(Dataset entries)
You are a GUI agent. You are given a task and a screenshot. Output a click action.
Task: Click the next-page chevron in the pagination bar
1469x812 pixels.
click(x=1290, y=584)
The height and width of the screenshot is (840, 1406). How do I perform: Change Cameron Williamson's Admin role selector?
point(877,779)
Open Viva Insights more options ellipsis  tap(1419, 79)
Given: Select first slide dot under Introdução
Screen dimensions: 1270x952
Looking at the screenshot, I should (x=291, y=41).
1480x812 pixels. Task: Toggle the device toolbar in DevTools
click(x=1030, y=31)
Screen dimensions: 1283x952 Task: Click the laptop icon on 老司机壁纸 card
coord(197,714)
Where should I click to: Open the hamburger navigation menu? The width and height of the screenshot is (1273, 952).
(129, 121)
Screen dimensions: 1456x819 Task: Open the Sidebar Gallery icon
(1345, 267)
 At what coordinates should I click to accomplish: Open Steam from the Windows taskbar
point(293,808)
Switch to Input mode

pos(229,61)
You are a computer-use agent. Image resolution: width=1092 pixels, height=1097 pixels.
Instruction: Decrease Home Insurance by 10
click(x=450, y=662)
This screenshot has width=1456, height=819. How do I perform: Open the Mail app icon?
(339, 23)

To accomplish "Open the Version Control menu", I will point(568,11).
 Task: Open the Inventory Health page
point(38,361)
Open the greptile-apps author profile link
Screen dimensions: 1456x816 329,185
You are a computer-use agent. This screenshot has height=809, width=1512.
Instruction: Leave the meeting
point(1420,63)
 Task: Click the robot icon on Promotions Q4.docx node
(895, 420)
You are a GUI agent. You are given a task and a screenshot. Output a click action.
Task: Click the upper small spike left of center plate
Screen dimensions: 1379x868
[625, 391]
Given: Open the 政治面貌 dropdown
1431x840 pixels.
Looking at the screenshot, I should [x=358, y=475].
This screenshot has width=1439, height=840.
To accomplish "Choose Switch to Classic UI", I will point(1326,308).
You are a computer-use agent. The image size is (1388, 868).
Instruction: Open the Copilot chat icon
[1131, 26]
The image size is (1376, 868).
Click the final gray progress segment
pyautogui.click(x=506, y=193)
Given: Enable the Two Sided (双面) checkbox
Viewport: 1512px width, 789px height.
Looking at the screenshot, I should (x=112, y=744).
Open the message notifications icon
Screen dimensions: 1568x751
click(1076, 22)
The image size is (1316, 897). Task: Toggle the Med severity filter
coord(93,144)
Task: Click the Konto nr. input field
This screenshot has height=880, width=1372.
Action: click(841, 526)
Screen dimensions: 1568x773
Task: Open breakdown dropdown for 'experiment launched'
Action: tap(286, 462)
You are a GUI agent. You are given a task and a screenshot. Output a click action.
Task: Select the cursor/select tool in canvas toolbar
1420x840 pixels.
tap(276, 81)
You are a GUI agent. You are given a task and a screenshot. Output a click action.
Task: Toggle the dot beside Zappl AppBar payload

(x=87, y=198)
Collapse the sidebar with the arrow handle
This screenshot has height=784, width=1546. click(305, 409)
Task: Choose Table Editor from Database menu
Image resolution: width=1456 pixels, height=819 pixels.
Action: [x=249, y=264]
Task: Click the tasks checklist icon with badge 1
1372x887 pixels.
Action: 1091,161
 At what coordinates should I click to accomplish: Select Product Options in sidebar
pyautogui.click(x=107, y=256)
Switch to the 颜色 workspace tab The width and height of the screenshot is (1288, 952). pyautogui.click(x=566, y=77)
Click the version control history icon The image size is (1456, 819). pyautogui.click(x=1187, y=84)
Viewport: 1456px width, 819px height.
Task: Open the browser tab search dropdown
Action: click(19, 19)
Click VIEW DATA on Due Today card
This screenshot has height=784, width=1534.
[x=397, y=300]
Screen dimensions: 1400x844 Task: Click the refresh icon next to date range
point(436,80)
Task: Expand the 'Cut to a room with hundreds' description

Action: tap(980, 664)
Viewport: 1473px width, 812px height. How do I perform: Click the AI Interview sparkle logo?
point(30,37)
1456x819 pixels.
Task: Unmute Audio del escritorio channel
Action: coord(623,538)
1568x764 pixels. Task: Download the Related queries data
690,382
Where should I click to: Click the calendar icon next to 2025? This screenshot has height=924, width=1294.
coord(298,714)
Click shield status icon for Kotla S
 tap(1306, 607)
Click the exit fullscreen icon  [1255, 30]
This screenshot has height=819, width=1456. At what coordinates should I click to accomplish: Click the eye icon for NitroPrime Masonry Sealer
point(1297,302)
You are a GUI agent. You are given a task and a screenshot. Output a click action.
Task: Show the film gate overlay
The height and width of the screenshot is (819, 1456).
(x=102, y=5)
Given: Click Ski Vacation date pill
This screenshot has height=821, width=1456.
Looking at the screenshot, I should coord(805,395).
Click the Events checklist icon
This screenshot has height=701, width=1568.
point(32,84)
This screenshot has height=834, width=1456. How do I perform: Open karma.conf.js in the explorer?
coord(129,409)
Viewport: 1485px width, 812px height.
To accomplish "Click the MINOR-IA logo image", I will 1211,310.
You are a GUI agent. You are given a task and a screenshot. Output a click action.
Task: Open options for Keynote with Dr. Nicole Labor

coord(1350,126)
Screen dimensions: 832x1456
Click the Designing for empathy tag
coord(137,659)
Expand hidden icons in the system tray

◆ Task directions: Among the lines above, return those that hold the word "computer".

◆ Solution below:
You are a computer-use agent. Image resolution: width=1092 pixels, height=1097 pixels.
You are a computer-use agent. This screenshot has height=809, width=1512.
You are a computer-use agent. The image size is (1388, 868).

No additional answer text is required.